** Begin Text excerpt **

Hi,

I can`t do that, because the database contains sensitive data. I`m not allowed to give someone else the data. I don`t know if the schema would help…

I think of something else…Currently I`m executing the query only once and look at the time. Could it help if I run the query many 10 or 100 times in order, so that the caches and memory can be filled with the right data? I think that this could help the OS to fill it with the needed data. But I don`t see any possibility to run sql statements from a file. Am I`m missing something?

Best regards, 
Martin

Am 28.06.2015 um 13:14 schrieb Niels Nes <Niels.Nes@cwi.nl>:

On Fri, Jun 26, 2015 at 02:14:18PM +0200, Martin Schwitalla wrote:
Well ok, the values for the between statement were wrong. It should be
between 189 and 368 :) The result is now right, but the execution time
stays the same or is even minimal longer than before. I have uploaded a
trace to my dropbox of the query.

https://www.dropbox.com/s/q2j9g0gsvaylkw6/query_trace_.txt?dl=0

Martin

Could you send the output of plan, ie plan followed by your query?
That should return the relational plan.

It seems the join order is incorrect (not optimal) and MonetDB seems
to have some problems with the many 'OR's in your query.

Niels

Regards,
Martin



   Am 26.06.2015 um 13:45 schrieb Martin Schwitalla <
   MSchwitalla1@gmx.de>:

   Hi,

   the prefilter makes it faster, but somehow i get three times more
   tupels in the result than before. How is that possible?

   ((calls.sample_id BETWEEN 226 AND 369) AND calls.sample_id IN (227,
   230, 233, 234, 237, 190, 195, 198, 199, 203, 270, 273, 276, 189,
   343, 366, 367, 368))) AS anon_2

   Best regards,
   Martin


       Am 25.06.2015 um 22:08 schrieb Martin Kersten <
       martin@monetdb.org>:

       Hi

       On 25/06/15 17:38, Martin Schwitalla wrote:
       ...

** End Text excerpt **

### To do
1 - Answer these questions about the MonetDB email thread:
(a) What does the database contain that prevents Martin from sharing it?
(b) Between which two values should the between statement have been?
(c) What output does Niels ask Martin to send?
2 - Write the next part of the MonetDB email thread, beginning after its final line.
The lines that follow have no connection to the MonetDB email thread.

** Begin Supplied data **

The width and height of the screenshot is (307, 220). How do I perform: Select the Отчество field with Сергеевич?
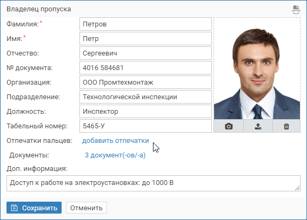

** End Supplied data **

### Answers to the tasks
1 -
(a) Sensitive data.
(b) Between 189 and 368.
(c) The output of plan, that is, plan followed by the query, which should return the relational plan.

2 -
                   I added some primary and foreign key constraints
                   and set the database to
                   readonly, but it didn`t do much. The trace tells me
                   that some joins take the
                   most time and some subselects also take much time.
                   But nothing besides that.
                   The query has 10 joins.


       ... Indeed a complex, probably generated SQL query.
       The trace information of the expensive joins and thetaselects
       would be my first target.

       An expensive join might typically result if its hash support
       does not fit in memory, which will cause disk accesses.
       The predicate (calls.sample_id IN (227, 230, 233,....
       and the like probably produce to multiple thetaselect that
       are merged in the end. It might help (worth trying)
       to put a range pre-filter (call.sample between 227 and 368 and
       calls.sample in (227,....))

       The fact that minimal-pipe is better then the default-pipe
       indicates a lot of competition for scarce resources during
       execution.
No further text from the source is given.